The second challenge is more serious at first glance, hence why I'd like to drop it in the future. However, the trace

$$
\text{tr } p = \sum_{i} p_{ii}
$$

is an invariant measure for matrices under various transformations. Also via Jacobi's formula, the trace is basically the differential of the determinant which means that it represents an infinitesimal volume measure ($\det p$ is the volume spanned by the vectors of $p$).

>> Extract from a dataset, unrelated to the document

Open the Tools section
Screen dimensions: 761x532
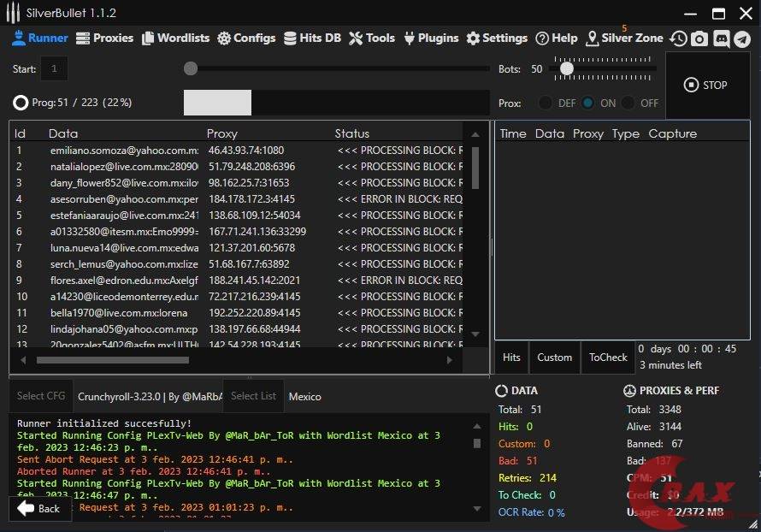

That volume represents the size of the aggregate economy, so the trace represents an infinitesimal change in the size of the economy -- and that depends only on the diagonal elements of $p$, so the relative prices $p_{ij}$ don't matter. At least that's the reasoning I'd like to use to prove that the $p_{ij}$ don't really matter, only the $p_{ii} \equiv p_{i}$.

PS There probably is some way to represent all of this in terms of fiber bundles with money representing the common differential element moving various vectors of goods over the manifold that is the economy. I'm going to try to keep Chris House happy, though.

PPS The values of $\bar{a}$ are about 3/2 to 7/6 for values of $\kappa$ being 1/2 to 3/4.

PPPS After going through all this, I did the same calculation using the quantity supplied (see picture at the top of the post) and got $\kappa = 1/\bar{a}$. This may have something to do with the right hand side of the supply and demand equations giving us $p_{i} s_{i} = k_{i} n_{i}$ such that the demand $n_{i}$ already contains the price (the units of $n_{i}$ are total value demanded, not total quantity demanded). This makes the whole derivation above from the demand side much easier:

$$
\frac{dN}{dm} = \frac{d}{dm} \sum_{i} w_{i} n_{i} = \sum_{i} w_{i} \frac{dn_{i}}{dm}
$$

$$
= \sum_{i} w_{i} a_{i} \frac{n_{i}}{m} \simeq \bar{a} \frac{N}{m}
$$

and gives consistent measures of $\kappa = 1/\bar{a}$ approaching the problem from the supply side and from the demand side. I'm thinking that's actually the right way to do it.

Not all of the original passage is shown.